I’d like to pose a challenge to you. Imagine going back to your workplaces and announcing that you’re retiring your wellness programme. No longer are you going to search for ways to fund it. You’re going to stop imploring your C-suite to endorse it.
Instead, you’re going to let them know you want their support for your organisation’s new People Optimisation Program – POP! for short.
What would the result of such a shift in nomenclature be? POP! As in supporting eye-popping workforce performance. POP!, as in helping to deliver a significant pop in participation—because who doesn’t want to perform at their best? POP!, as in a pop in revenue and profitability.
Wall Street gets it.
Skeptical? Consider this: In a recent study by the Health Enhancement Research Organization (HERO), the stock values for firms with robust health and wellness programmes grew by 235% over 6 years – while the S&P 500 index grew only 159% over that same period.
Another independent study looked at the stock performance of organisations that won the C. Everett Koop National Health Award. It turns out that these companies – all with strong wellness programmes – performed three times better than the market average appreciation.
Wall Street obviously gets it. Companies that invest in optimising the performance of its workforce showed higher market valuations.
What about employers outside the U.S.?
The fact is that today “wellness” has evolved beyond the gym, to encompass other areas of health. Our recently completed research—the 8th edition of our Global Wellbeing survey, published 12 years after the first of its kind—highlighted the fact that employers in the U.K. and Europe are focusing on the financial, social, and professional health of their population nearly as much as the physical.
- Physical and mental health—Are we physically healthy enough to accomplish what we need, and want, to do every day? For 60% of employers, physical wellbeing is the top strategic component of their wellness programmes. A further 57% target emotional health in the workplace in developing wellness strategies.
- Professional success—Do we have a sense of purpose—are we able to find meaning in the work we do?

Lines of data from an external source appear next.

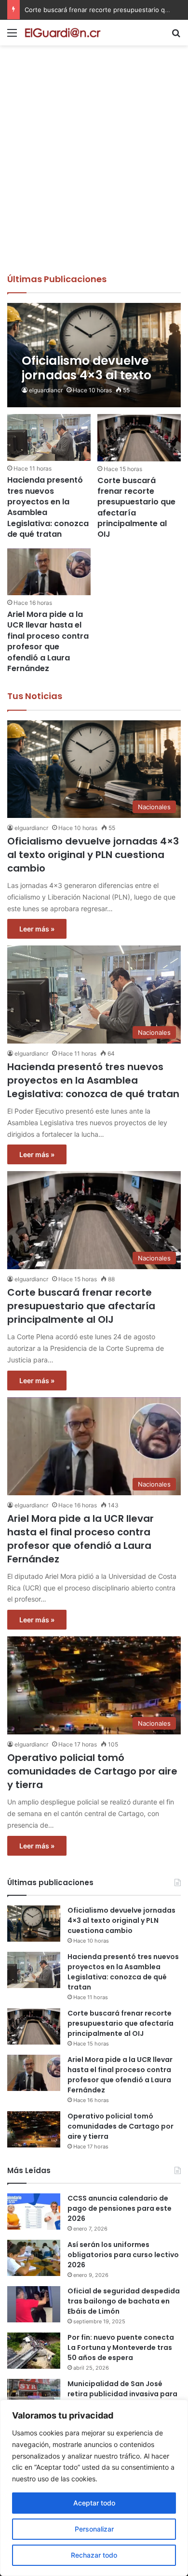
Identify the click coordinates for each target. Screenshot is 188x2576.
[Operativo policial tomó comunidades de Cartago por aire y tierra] (33, 2129)
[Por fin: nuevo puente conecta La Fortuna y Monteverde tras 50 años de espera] (33, 2351)
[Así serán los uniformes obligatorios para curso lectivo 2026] (33, 2258)
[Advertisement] (94, 174)
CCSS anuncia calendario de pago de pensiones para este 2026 (119, 2208)
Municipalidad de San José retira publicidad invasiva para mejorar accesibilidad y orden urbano (122, 2399)
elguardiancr (46, 390)
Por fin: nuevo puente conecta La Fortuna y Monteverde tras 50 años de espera (120, 2347)
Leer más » (36, 929)
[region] (94, 2488)
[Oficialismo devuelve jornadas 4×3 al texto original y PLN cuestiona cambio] (93, 355)
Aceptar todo (94, 2503)
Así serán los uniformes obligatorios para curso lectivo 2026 (123, 2255)
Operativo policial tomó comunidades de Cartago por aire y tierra (92, 1771)
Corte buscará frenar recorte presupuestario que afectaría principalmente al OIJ (136, 507)
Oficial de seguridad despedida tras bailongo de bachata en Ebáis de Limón (123, 2301)
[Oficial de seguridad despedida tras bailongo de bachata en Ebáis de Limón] (33, 2304)
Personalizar (94, 2529)
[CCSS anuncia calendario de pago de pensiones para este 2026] (33, 2211)
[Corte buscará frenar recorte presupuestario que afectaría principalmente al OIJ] (138, 437)
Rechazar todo (94, 2555)
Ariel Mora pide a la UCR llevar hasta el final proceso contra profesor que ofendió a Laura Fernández (48, 641)
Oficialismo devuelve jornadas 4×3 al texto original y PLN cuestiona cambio (93, 854)
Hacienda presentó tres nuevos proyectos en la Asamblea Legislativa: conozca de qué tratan (48, 507)
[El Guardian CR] (62, 33)
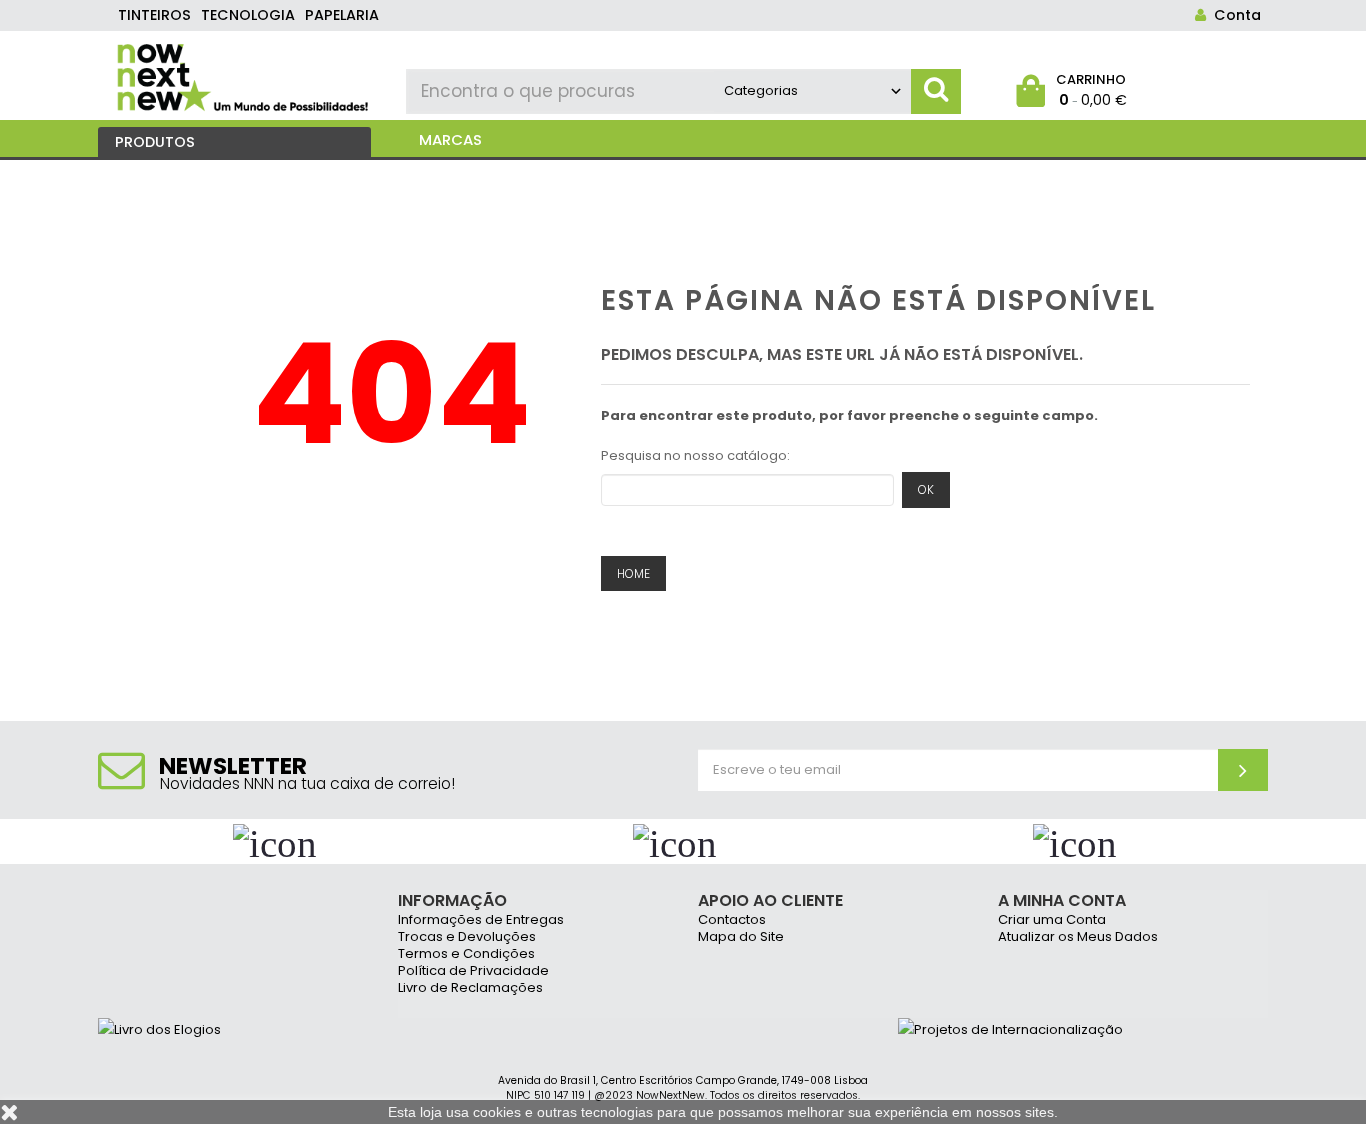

For employers in the U.K. and Europe, career development and job satisfaction comprise just under 50% of their current wellness strategy, while 73% cited this as a critical driver of their strategy.
- Financial wellbeing—Do we have a sense of financial stability today and are we confident we can handle both the expected and unexpected mishaps that happen, while also being able to set money aside for long-term needs? In Europe, 28% of employers reported that financial stress is a serious workplace issue – to the point that 49% of employers identified financial health as a top strategic issue for their programmes.
- Community and social connectedness—Are we engaged in meaningful relationships and connected to the communities with which we interact and to which we belong? Our survey reports that “social connectedness” has been a key component of workplace wellness for the last 2-5 years.
This is what wellbeing means to us, and it’s what HR professionals are tasked with supporting: helping individuals be healthy, happy and productive so they in turn can perform at their best and thereby contribute to greater group results.
So why rebrand the programme?
Sadly, “total wellbeing” is a term that may seem squishy to some, and one that hardly resonates with the CFO. But if a total wellbeing programme is actually pursued, people optimisation is the result. And people optimisation is certainly what all organisations seek. Our research shows that employers increasingly view creating a culture of wellbeing as being critical to their employee value proposition, and even critical to their organisation’s brand in the marketplace.
So somewhat tongue in cheek, I suggest rebranding the total wellbeing/total rewards programme as the “people optimisation program” —aka “POP”!